2.3 KR mutations are generally only minimally destabilizing

The thermal stabilities of all the successfully purified Bulk KR constructs were characterized using circular dichroism (CD) spectroscopy. These assays show a variable but generally very small degree of destabilization by KR mutations (Figure 3 and Table 1). RNase-5KR shows an approximately unaltered apparent T_m compared to the wild-type (WT) protein, demonstrating that KR mutations can have a completely neutral effect on stability.
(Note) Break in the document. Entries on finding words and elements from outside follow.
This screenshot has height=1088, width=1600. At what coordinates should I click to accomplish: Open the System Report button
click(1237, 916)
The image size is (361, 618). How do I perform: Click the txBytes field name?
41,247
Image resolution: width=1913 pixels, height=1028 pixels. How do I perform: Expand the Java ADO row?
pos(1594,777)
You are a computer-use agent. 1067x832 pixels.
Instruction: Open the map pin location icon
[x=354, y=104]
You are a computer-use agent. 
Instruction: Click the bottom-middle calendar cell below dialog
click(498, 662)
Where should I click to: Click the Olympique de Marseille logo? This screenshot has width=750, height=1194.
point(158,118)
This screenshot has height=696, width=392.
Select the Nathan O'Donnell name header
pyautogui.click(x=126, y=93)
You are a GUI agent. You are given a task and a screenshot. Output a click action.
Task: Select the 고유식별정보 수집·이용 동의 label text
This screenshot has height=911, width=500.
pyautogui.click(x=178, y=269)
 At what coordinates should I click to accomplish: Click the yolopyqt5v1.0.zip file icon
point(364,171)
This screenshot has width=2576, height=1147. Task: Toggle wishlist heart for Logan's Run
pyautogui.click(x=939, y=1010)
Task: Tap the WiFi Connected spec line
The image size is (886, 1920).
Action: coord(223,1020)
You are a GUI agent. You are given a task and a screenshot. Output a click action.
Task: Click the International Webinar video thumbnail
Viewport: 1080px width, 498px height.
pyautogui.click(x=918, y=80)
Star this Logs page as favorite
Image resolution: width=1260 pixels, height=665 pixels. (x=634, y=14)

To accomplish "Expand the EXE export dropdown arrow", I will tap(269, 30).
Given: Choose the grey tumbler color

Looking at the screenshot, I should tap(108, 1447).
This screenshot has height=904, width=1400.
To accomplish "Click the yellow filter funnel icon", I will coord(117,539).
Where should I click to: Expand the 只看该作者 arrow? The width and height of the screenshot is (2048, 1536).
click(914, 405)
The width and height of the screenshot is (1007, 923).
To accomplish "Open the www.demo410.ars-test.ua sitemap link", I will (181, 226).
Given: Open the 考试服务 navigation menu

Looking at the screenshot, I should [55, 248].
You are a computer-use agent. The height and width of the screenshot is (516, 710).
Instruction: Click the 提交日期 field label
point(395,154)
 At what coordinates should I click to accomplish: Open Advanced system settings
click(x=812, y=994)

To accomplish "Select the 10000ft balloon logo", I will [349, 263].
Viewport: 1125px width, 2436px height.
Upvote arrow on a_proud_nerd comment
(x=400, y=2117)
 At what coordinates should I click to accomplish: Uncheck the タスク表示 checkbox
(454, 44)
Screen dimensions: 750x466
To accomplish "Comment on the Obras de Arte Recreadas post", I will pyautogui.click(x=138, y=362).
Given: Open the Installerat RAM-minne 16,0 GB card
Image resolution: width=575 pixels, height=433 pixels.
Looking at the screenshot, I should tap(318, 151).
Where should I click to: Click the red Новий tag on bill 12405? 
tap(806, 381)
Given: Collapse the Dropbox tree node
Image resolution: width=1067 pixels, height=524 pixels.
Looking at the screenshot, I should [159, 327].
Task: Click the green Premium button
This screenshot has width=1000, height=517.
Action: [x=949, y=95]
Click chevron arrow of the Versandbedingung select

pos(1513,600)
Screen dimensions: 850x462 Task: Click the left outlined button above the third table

PDIa-9KR shows an ~8° reduction compared to the 68°C apparent T_m of the WT domain, while MA_2137-D65R-11KR shows an ~6° reduction compared to the 69°C apparent T_m of the parental protein. Considering the entire set of mutant proteins in our study that could be purified, which includes 25 different KR mutations (Table 1), there is on average a 0.54 ± 0.30° reduction in apparent T_m per KR mutation. Therefore, KR mutations are generally very well tolerated, although large sets of mutations tend to produce modest reductions in protein stability (Sokalingam et al., 2012) that can reduce soluble protein yield in vivo when the stability of the WT protein is relatively low.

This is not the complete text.